We Benchmarked 10 Agent Security Scanners Across 42 Repos
42 public repositories. 10 scanners. One judge model. We built the first independent benchmark for AI agent security tools.
TL;DR
- 42 repos, 10 scanners, 4,168 findings judged. If you are choosing an agent security scanner, this is the data to base that decision on.
- Firmis Deep: 66.9% precision. Its LLM layer eliminates 96.3% of noise, so your team reviews real threats instead of thousands of false positives.
- Six scanners produced zero findings on agent-stack repos. They are built for different surfaces; if you run agent stacks, you need agent-aware tooling.
- Two competitors surfaced findings but with lower precision. More findings is not better if most of them are wrong.
Benchmarks in security are hard to do well. Every tool has a different threat model, a different target surface, and different claims about what it catches.
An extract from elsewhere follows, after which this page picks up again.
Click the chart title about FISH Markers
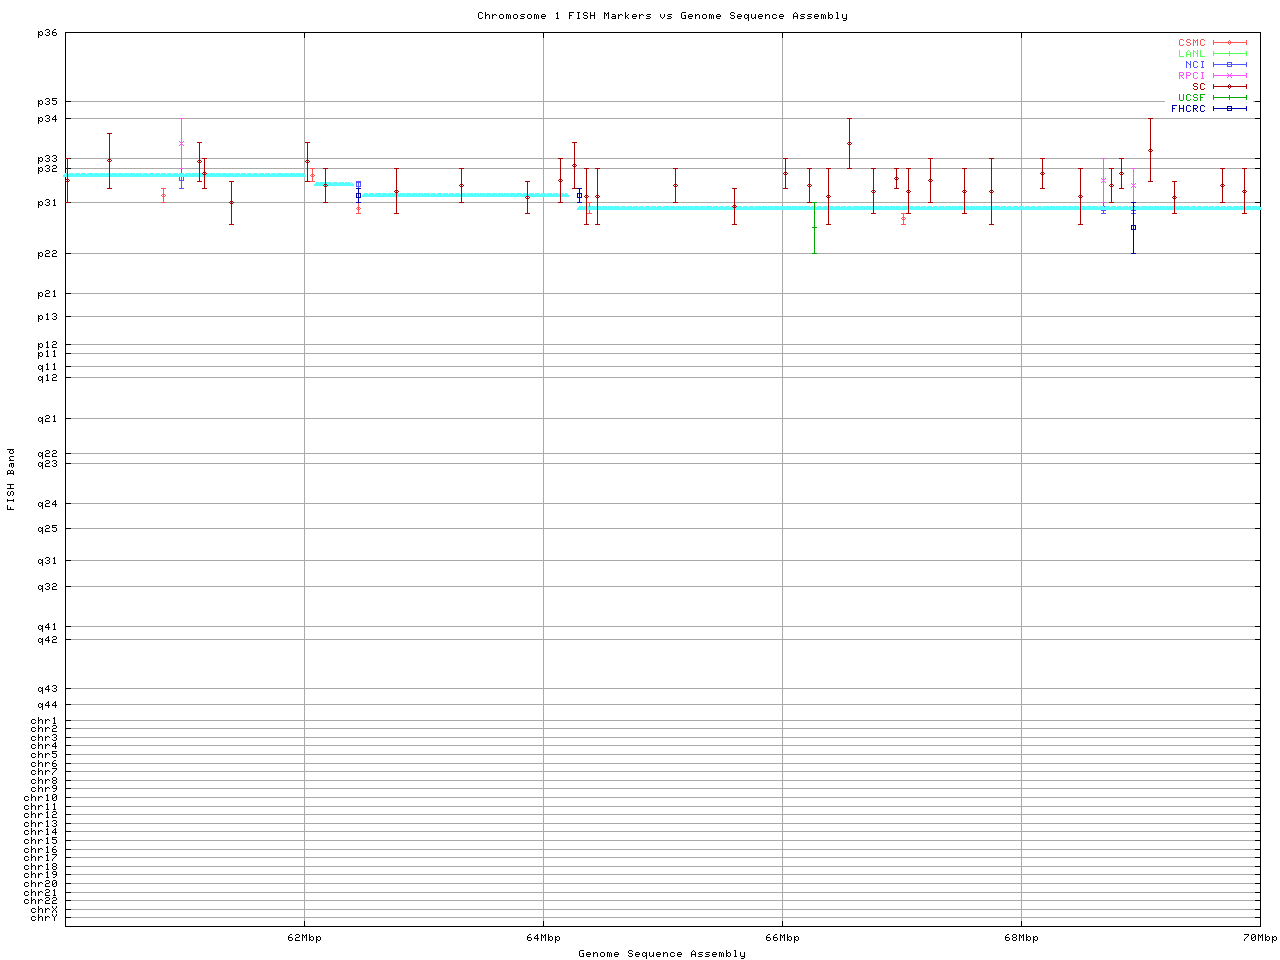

We wanted to find out how AI agent security scanners actually perform on real-world agent-stack code, so we built a structured evaluation and ran it ourselves.
This is that benchmark. The methodology, the numbers, and our honest interpretation of what they mean.
Methodology
We selected 42 public GitHub repositories across eight categories designed to stress-test both detection breadth and false-positive behavior. Each scanner ran against the same corpus. All findings were then judged by a frontier AI model with full repository context and intent awareness, producing one of three verdicts: true positive (real threat), false positive (incorrect flag), or partial (ambiguous but not clearly false).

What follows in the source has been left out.